The workforce in the Faroe Islands is usually organized in unions and the employers are organized in federations. Both parties consistently negotiate agreements that set out the conditions for employment and wages. Additionally, national legislation is governing minimum wages for the fishermen (minimum wage), the duration of the working week, holiday entitlements, parental leave, unemployment benefits etc.
The collective bargaining agreements between unions and the employers’ federations apply to the whole Faroese labour market, but at the same time, any employee can negotiate additional individual benefits with their employer.
Through collective agreements, the trade unions movement secures the rights of the individual worker as well as ensuring workers’ job security while giving everyone the possibility to develop their abilities.
The Faroese labour marked is highly flexible, and the the high flexibility means that the labour market finds it easy to adapt to fluctuating economic conditions. One element of significance to the flexible labour market is that, compared with other countries, faroese employers incur low costs and few duties when hiring or laying off labour. One of the reasons is the Faroese unemployment benefit system, with a relatively high level of compensation when people are unemployed.

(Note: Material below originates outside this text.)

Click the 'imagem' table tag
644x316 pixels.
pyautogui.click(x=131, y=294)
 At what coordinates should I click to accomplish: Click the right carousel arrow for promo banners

Seen from an international perspective the level of compensation, i.e. the ratio between employees’ pay and the amount paid in unemployment benefits, is fairly good.
Unemployment benefits correspond to app. 80 per cent of a Samtaks’ member’s average pay.
Non-Nordic citizens who wish to work in the Faroe Islands must apply for a work permit, which is processed by the Danish Agency for International Recruitment and Integration in consultation with the Faroese Immigration Office.